■ **What the exercise asks**
Each record is to be printed again exactly, though not its pictures.

* * * *

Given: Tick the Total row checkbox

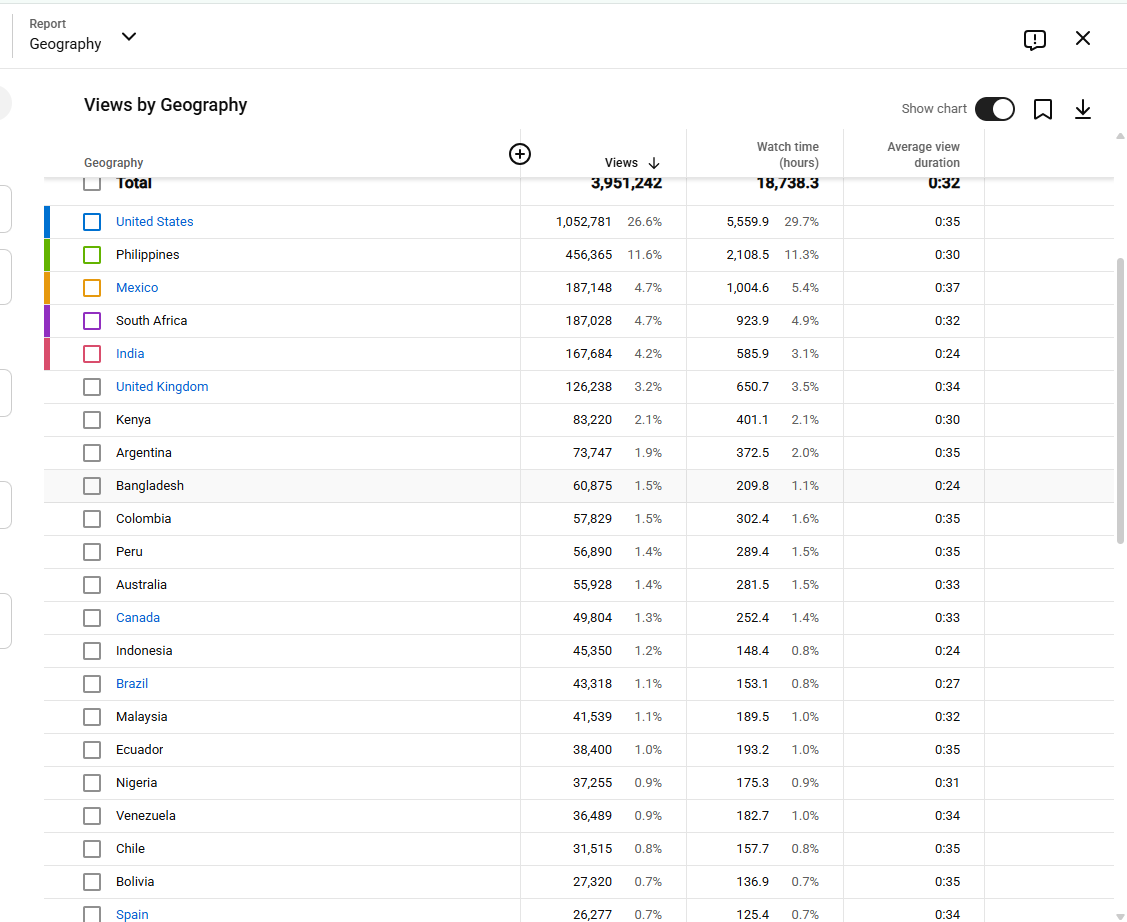Looking at the screenshot, I should click(x=92, y=183).
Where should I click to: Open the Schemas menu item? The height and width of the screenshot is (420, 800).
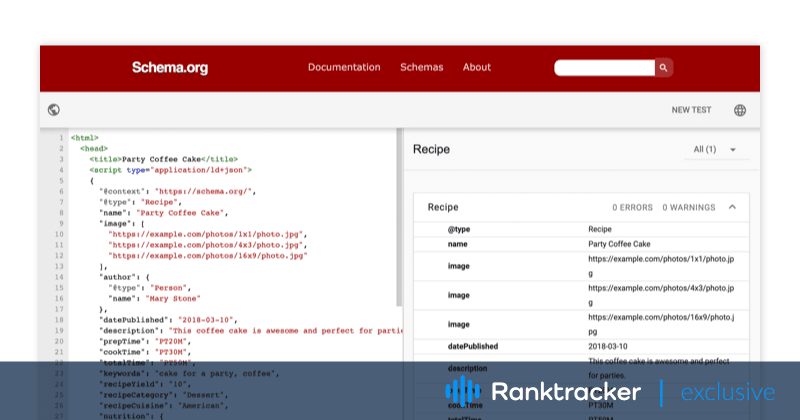(421, 68)
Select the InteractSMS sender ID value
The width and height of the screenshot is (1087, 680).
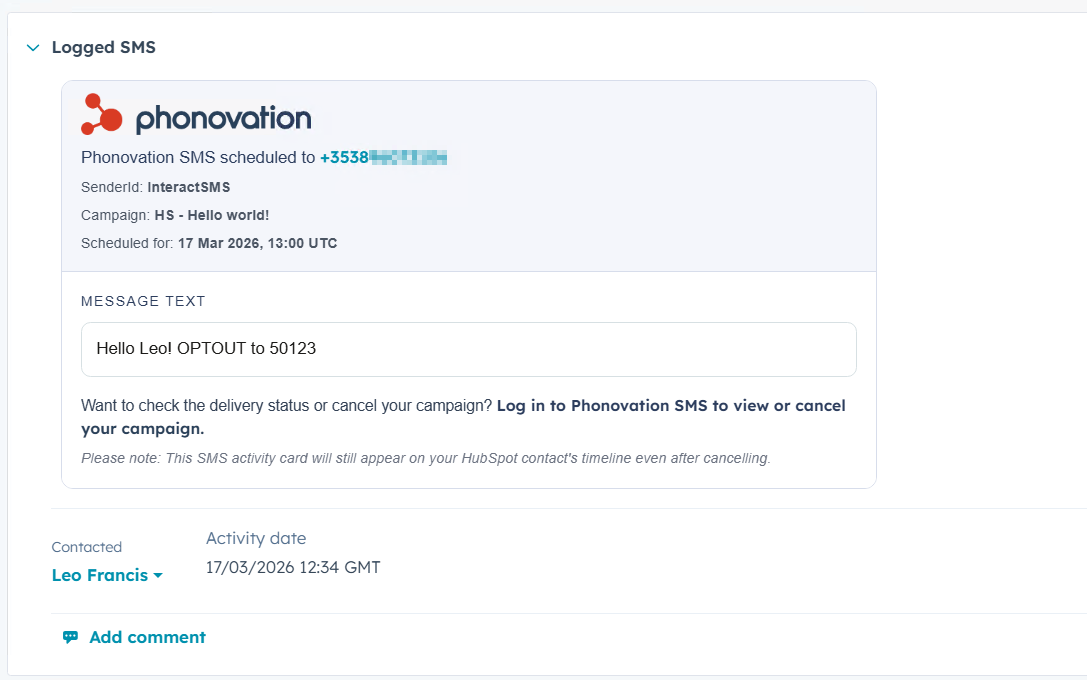(188, 187)
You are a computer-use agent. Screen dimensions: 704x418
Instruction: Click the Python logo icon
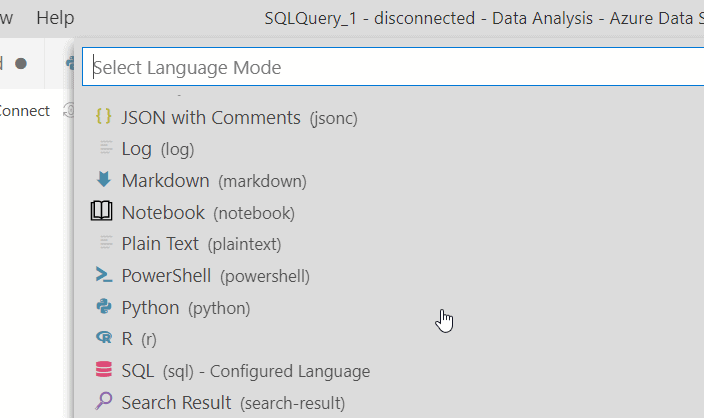(103, 307)
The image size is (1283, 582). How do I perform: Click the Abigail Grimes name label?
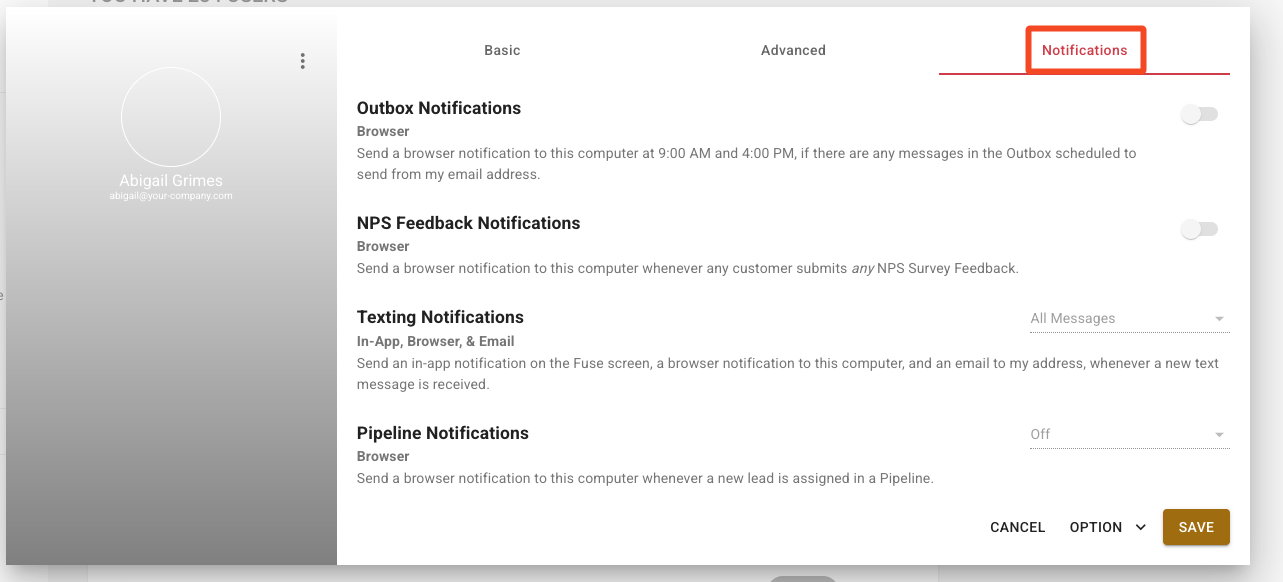click(171, 181)

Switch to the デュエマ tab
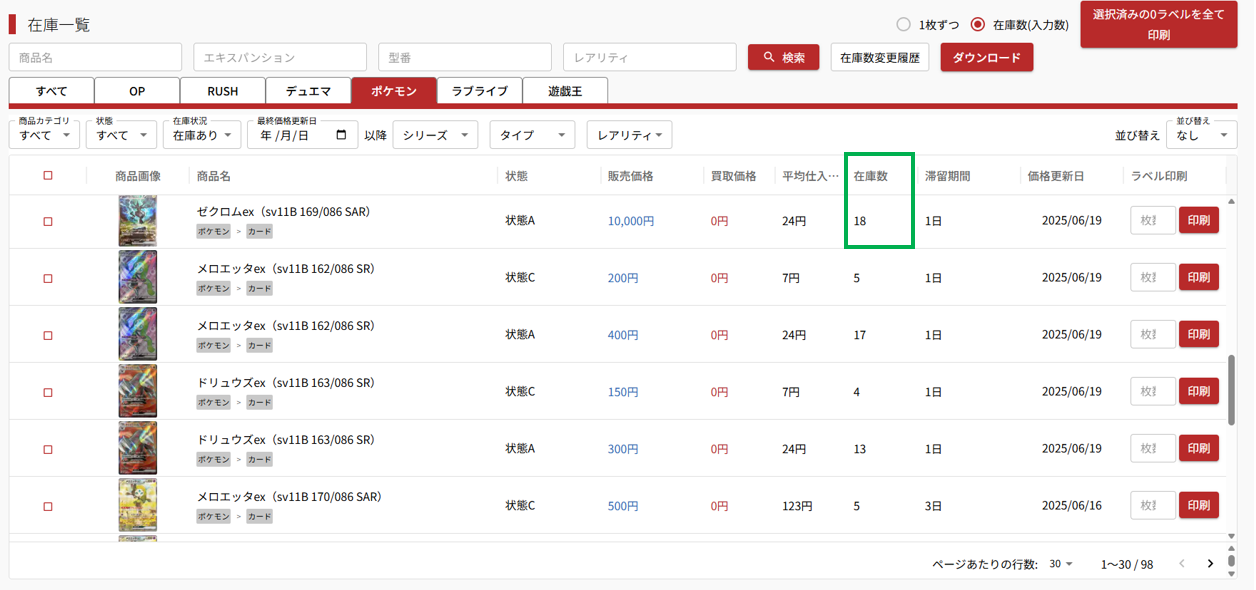(308, 91)
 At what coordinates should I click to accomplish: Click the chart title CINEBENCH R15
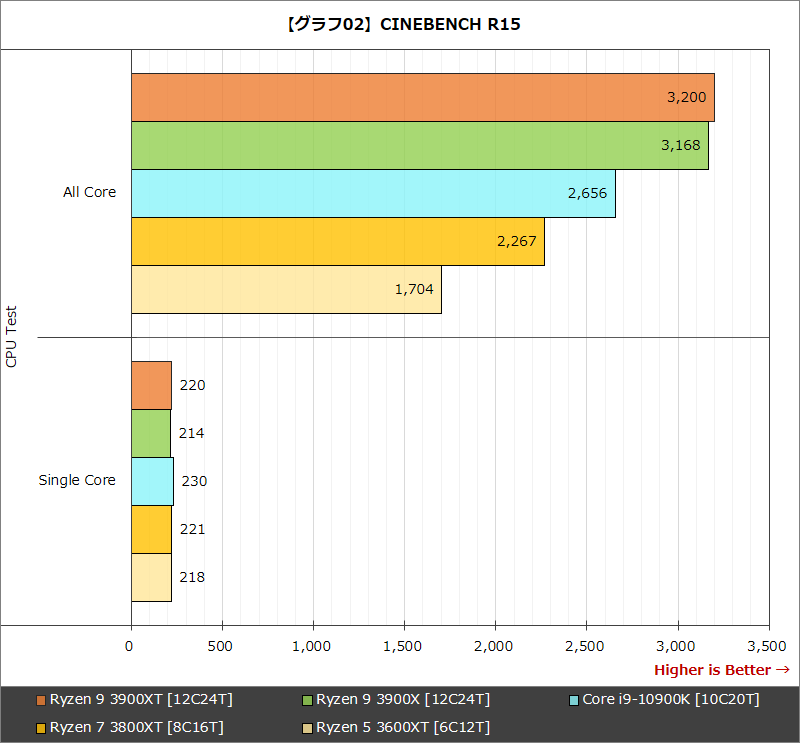[400, 24]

* * * *

■ **Exercise result**
Given: Tick the Total row checkbox

Looking at the screenshot, I should click(x=92, y=183).
Where should I click to: Open the Schemas menu item? The height and width of the screenshot is (420, 800).
(421, 68)
Select the InteractSMS sender ID value
The width and height of the screenshot is (1087, 680).
(188, 187)
You are a computer-use agent. Screen dimensions: 704x418
Instruction: Click the Python logo icon
(103, 307)
The image size is (1283, 582). How do I perform: Click the Abigail Grimes name label?
click(171, 181)

Switch to the デュエマ tab
(308, 91)
 At what coordinates should I click to accomplish: Click the chart title CINEBENCH R15
[400, 24]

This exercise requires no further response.